From April 2028, electric car drivers in the UK will start paying a new 3p‑per‑mile road tax, on top of standard Vehicle Excise Duty (VED).
The system, called electric Vehicle Excise Duty (eVED), is the government’s answer to shrinking fuel‑duty revenues as more motorists switch to electric.
How EV tax works now
Right now, EVs sit in a halfway house. From April 2025, most electric cars start paying:
- £10 in year one
- £195 a year from year two onwards
- No charge per mile driven
That regime runs until the end of March 2028.
What changes with EV tax from April 2028
From 1 April 2028, eVED comes in for all UK‑registered battery‑electric and plug‑in hybrid cars. It adds a distance‑based charge on top of ordinary VED:
- Battery electric vehicles (BEVs): 3p per mile
- Plug‑in hybrids (PHEVs): 1.5p per mile
- Uprated with inflation from 2029‑30
VED itself remains at roughly £195 a year for most EVs, so drivers will effectively face a fixed annual charge plus a pay‑per‑use element.

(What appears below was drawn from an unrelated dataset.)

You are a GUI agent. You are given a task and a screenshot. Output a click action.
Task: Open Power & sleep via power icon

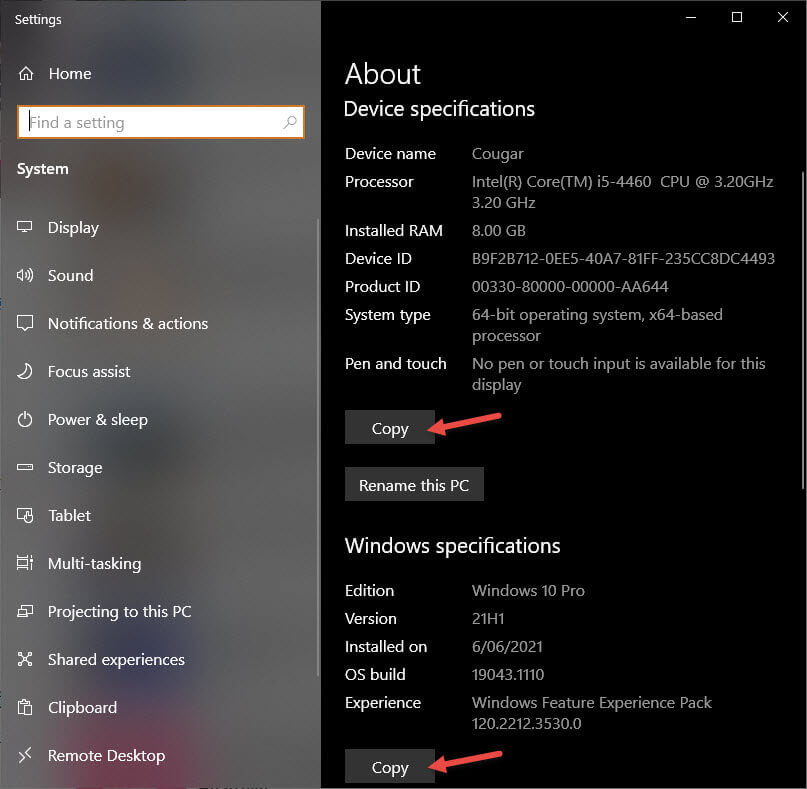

For a typical EV driver covering 8,500 miles a year, that means:
VED: £195
eVED: 8,500 × £0.03 = £255
Total: £450 a year in motoring tax
By comparison, a similar petrol car might pay £195 in VED plus around £480 in fuel duty – roughly £675 in total – so even with eVED, EVs still come out ahead on tax alone.
How the pay‑per‑mile system will work
The new scheme is designed to feel familiar, running through the existing VED process with some extra steps.
Estimate your mileage: when you renew VED, you’ll also estimate how many miles you expect to drive that year, with government guidance based on MOT history and past use.
Pay through the year: you pay the eVED element alongside VED, either upfront or in instalments (such as monthly), in the same way many people already spread car tax payments.
Year‑end balancing: at the end of the year, your estimated miles are compared to your actual mileage. If you drove more, you pay the difference. If you drove less, you get a credit or refund.
Ministers have said they want this reconciliation to be “light‑touch”, focusing on simple adjustments rather than penalties for honest mis‑estimates.
Mileage checks and privacy
One of the main public concerns around road pricing is tracking. The Treasury has ruled out GPS‑based monitoring and says it will not collect data on where or when people drive.
Instead, the system uses mileage readings the state already sees:
- Cars over three years old: mileage is confirmed at the MOT, as it is now.
- Cars under three years: government‑funded checks on the first and second registration anniversaries at MOT centres or similar approved sites.
All the government sees is total miles at specific dates. It does not get a log of routes or journeys.
Who will pay for the new eVED – and who won’t (for now)
From April 2028, eVED will apply to:
- All battery‑electric cars
- All plug‑in hybrid cars
- Company cars, including salary‑sacrifice vehicles
Some groups that are currently VED‑exempt, such as many disabled drivers, will still pay eVED, reflecting the fact they also pay fuel duty on petrol or diesel today.
The following are outside the scheme at launch:
- Electric vans, buses and coaches
- Motorcycles and HGVs
- Hydrogen fuel cell vehicles (under review)
- Conventional (non‑plug‑in) hybrids
The government has indicated that commercial vehicles could be brought into the framework later, once the car system is proven.
Why is the government doing this?
Fuel duty currently raises around £25 billion a year, but that figure is expected to fall sharply as EV uptake grows. Without changes, that would leave a long‑term gap in road funding and general taxation.
By setting the EV rate at around half the effective fuel‑duty cost per mile for petrol and diesel drivers, ministers say they can:
- Protect revenues in a way that feels more usage‑based and fair
- Ensure all drivers contribute something for road use
- Keep EVs clearly cheaper to run than fossil‑fuel cars
Chancellor Rachel Reeves has also linked the policy to higher spending on road maintenance, arguing that a dedicated per‑mile charge makes it easier to justify those budgets.